The law presumes counsel has rendered effective assistance. Commonwealth v. Williams , 597 Pa. 109, 950 A.2d 294 (2008). Under the traditional analysis, to prevail on a claim of ineffective assistance of counsel, a petitioner bears the burden to prove his claims by a preponderance of the evidence. Commonwealth v. Turetsky , 925 A.2d 876 (Pa.Super. 2007), appeal denied, 596 Pa. 707, 940 A.2d 365 (2007). The petitioner must demonstrate: (1) the underlying claim is of arguable merit; (2) counsel had no reasonable strategic basis for the asserted action or inaction; and (3) but for the errors and omissions of counsel, there is a reasonable probability that the outcome of the proceedings would have been different. Id. See also Commonwealth v. Kimball , 555 Pa. 299, 724 A.2d 326 (1999). "A reasonable probability is a probability that is sufficient to undermine confidence in the outcome of the proceeding." Commonwealth v. Spotz , 624 Pa. 4, 34, 84 A.3d 294, 312 (2014) (quoting Commonwealth v. Ali , 608 Pa. 71, 86-87, 10 A.3d 282, 291 (2010)). "Where it is clear that a petitioner has failed to meet any of the three, distinct prongs of the...test, the claim may be disposed of on that basis alone, without a determination of whether the other two prongs have been met." Commonwealth v. Steele , 599 Pa. 341, 360, 961 A.2d 786, 797 (2008).

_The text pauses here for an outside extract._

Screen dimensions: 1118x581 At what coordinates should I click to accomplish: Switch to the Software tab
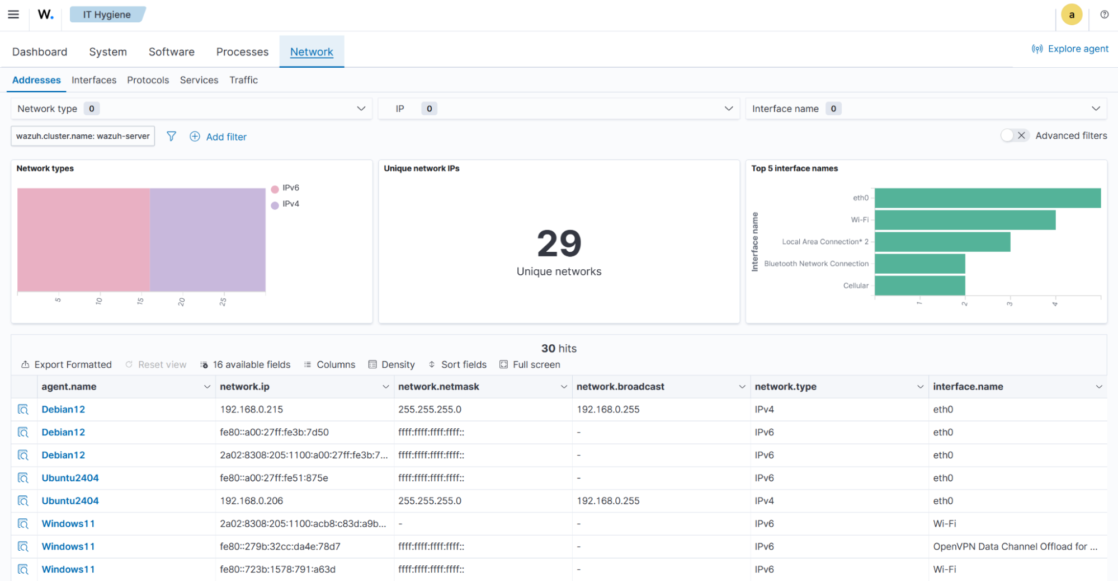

After a thorough review of the record, the briefs of the parties, the applicable law, and the well-reasoned opinion of the Honorable Paula Patrick, we conclude Appellant's issues merit no relief, even if he had properly preserved them. The PCRA court opinion comprehensively discusses and properly disposes of the questions presented. ( See PCRA Court Opinion, filed November 28, 2017, at 6-15) (finding: (1) Mr. Collins' testimony would have been cumulative of other testimony presented at trial; at trial, Emmanuel Jones testified Mr. Collins "told the cops that it was his gun"; in light of cumulative nature of Mr. Collins' proposed testimony, trial counsel was not ineffective for failing to call Mr. Collins as witness at trial; Appellant also failed to establish there is reasonable probability that outcome of trial would have differed if counsel had questioned police officers regarding their observations of handle of firearm; record demonstrates trial counsel cross-examined Commonwealth's witnesses on relevant issues; evidence adduced at trial was sufficient to establish Appellant's guilt; more intensive cross-examination of officers regarding color of handle of gun would not have undermined evidence of Appellant's guilt; (2) PCRA court properly dismissed Appellant's PCRA petition without hearing, because record was clear and evidentiary hearing would have served no purpose). The record supports the PCRA court's rationale, and we see no reason to disturb it. See Ford , supra. Accordingly, even if Appellant had properly preserved all his issues on appeal, we would affirm based on the PCRA court opinion.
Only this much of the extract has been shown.